Short exercise>
Copy every line of the rows below word for word, and leave out the pictures.

Source data:
* * *

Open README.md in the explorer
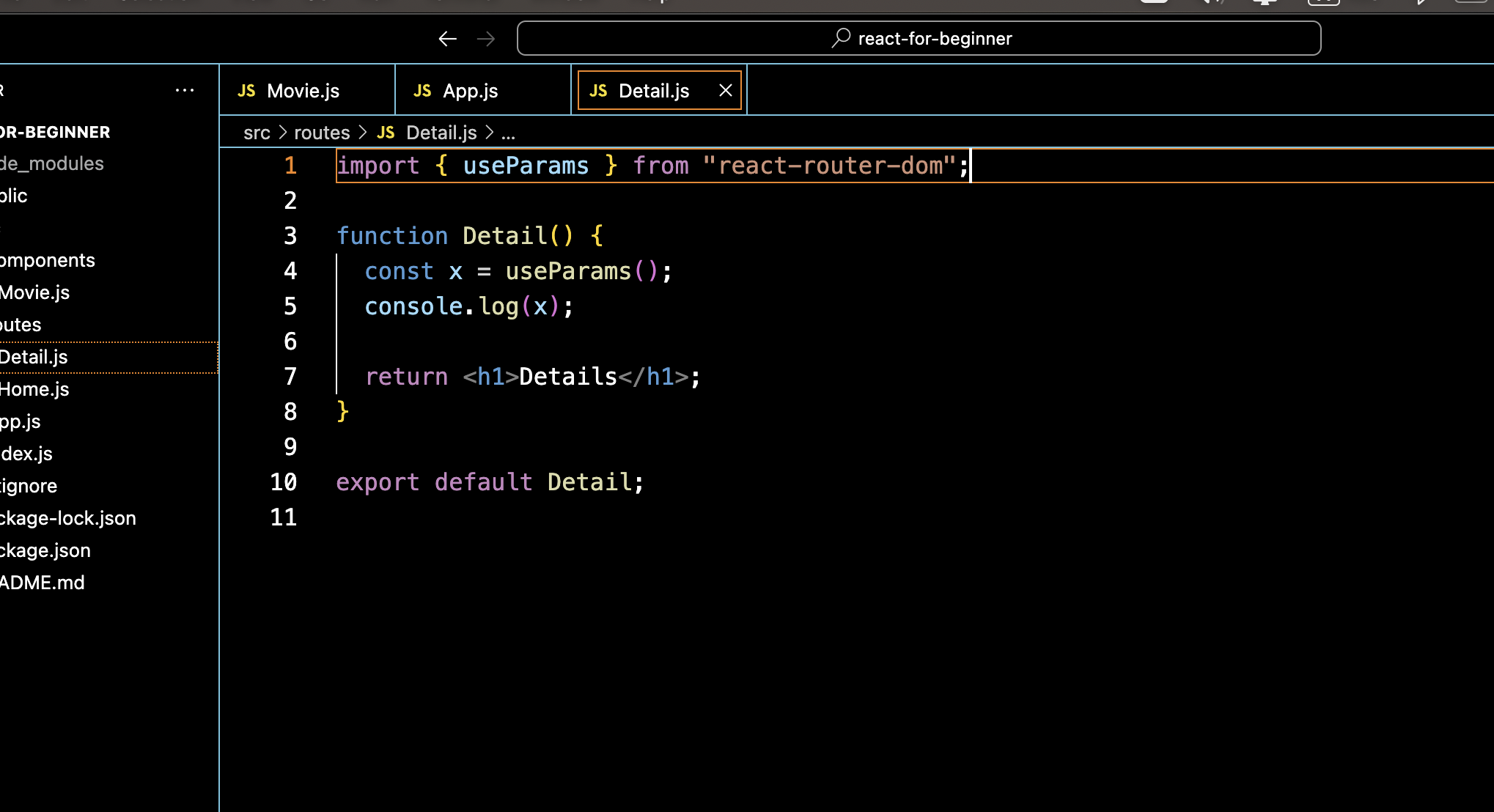 pos(43,583)
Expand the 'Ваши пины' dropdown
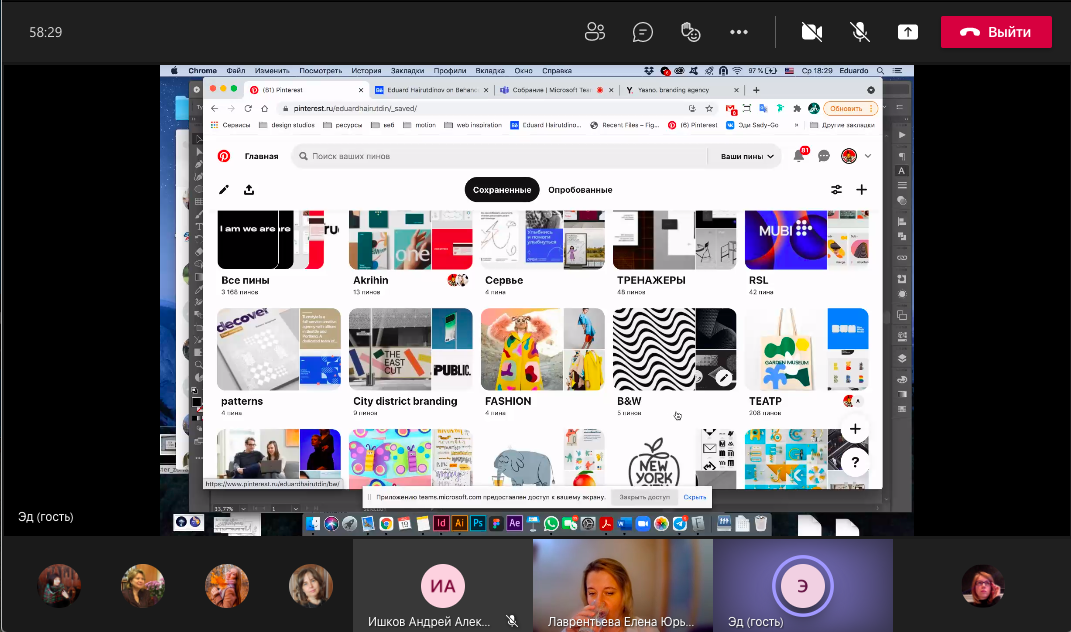 748,157
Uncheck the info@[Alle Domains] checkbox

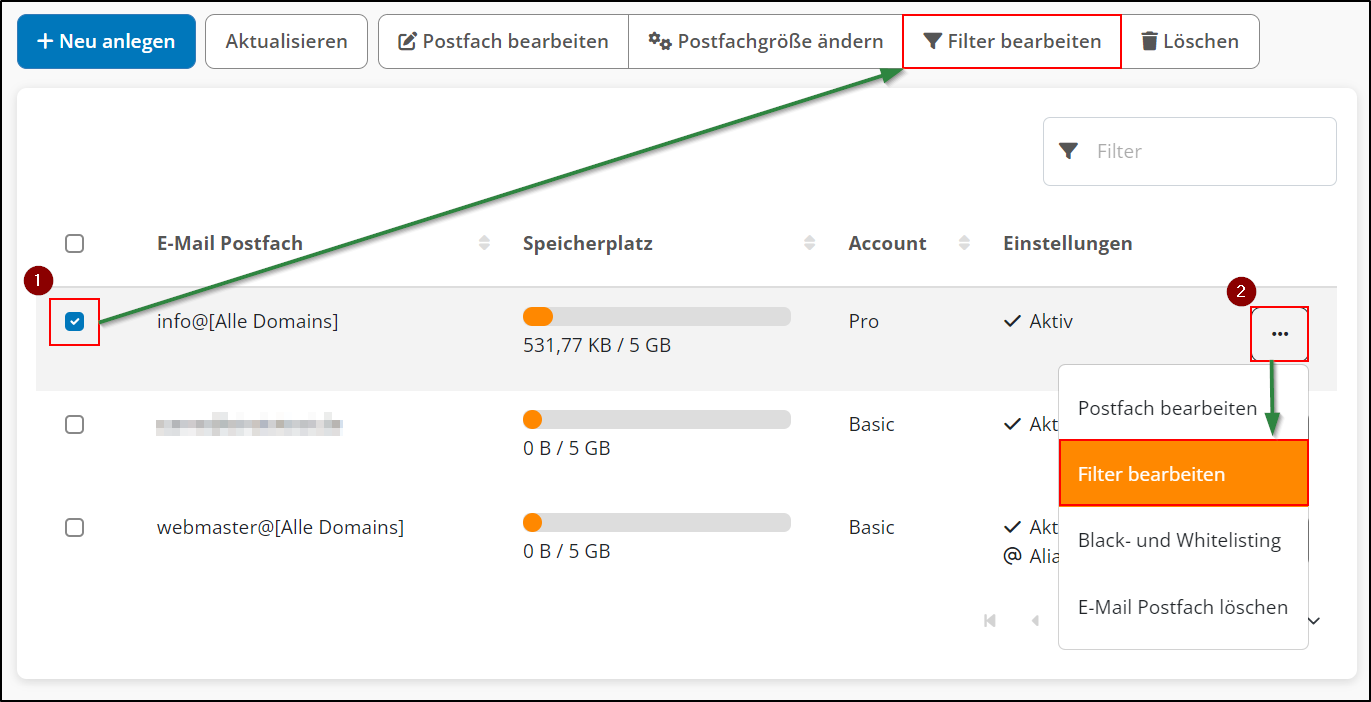(75, 322)
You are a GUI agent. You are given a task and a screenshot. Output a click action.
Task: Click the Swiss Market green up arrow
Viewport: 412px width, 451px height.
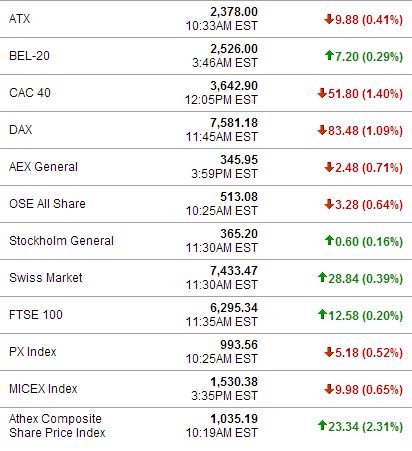point(322,277)

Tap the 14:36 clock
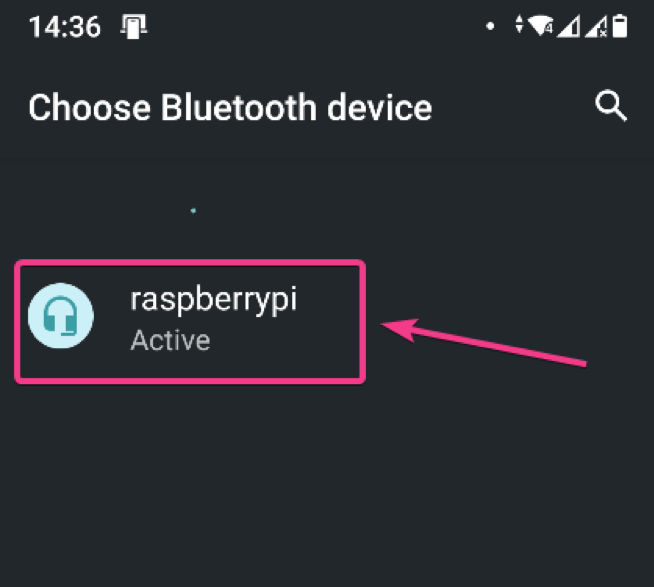pos(65,27)
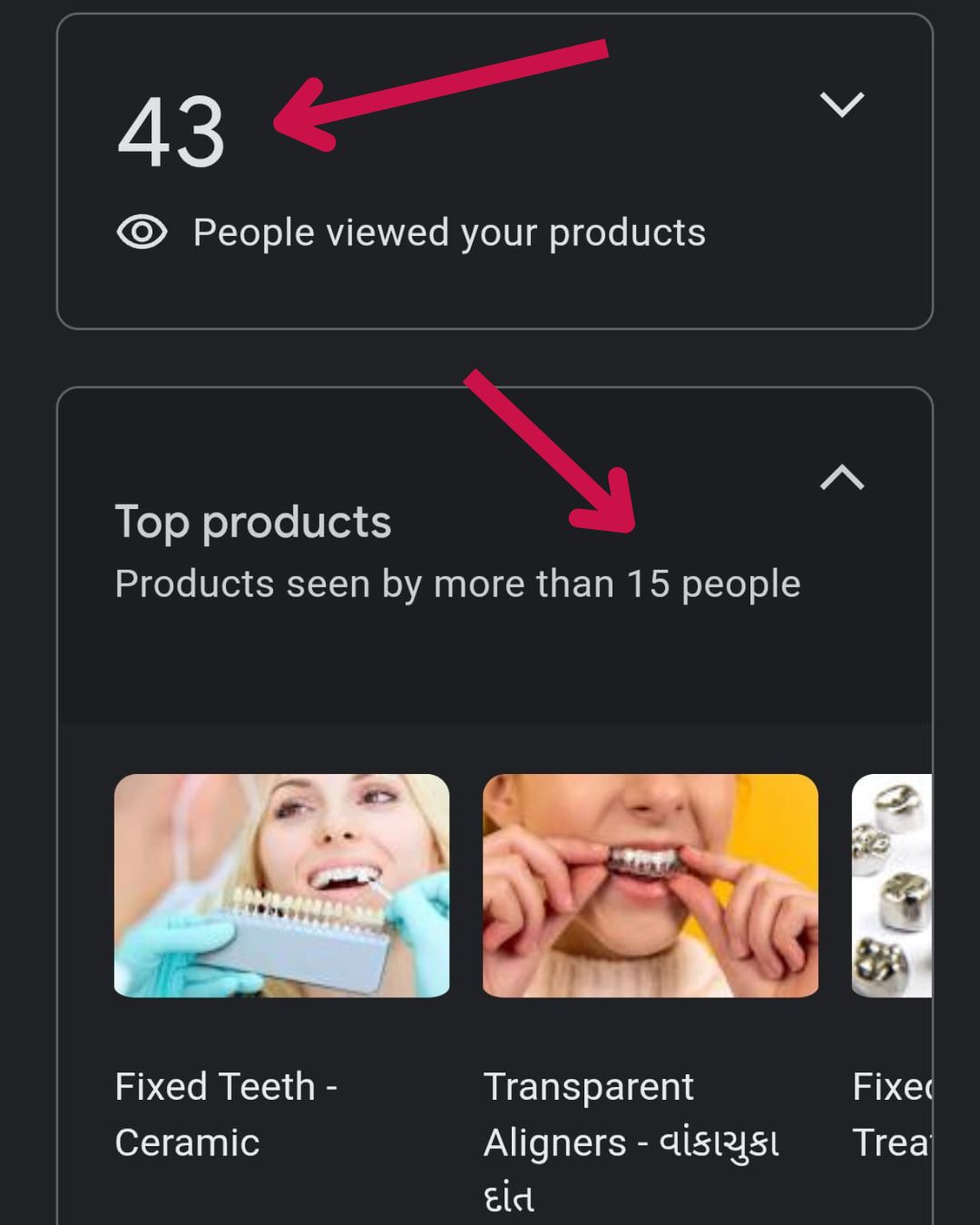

* * *

Exercise output>
Open README.md in the explorer
 pos(43,583)
Expand the 'Ваши пины' dropdown
 748,157
Uncheck the info@[Alle Domains] checkbox

(75, 322)
You are a GUI agent. You are given a task and a screenshot. Output a click action.
Task: Click the Swiss Market green up arrow
Viewport: 412px width, 451px height.
point(322,277)

Tap the 14:36 clock
pos(65,27)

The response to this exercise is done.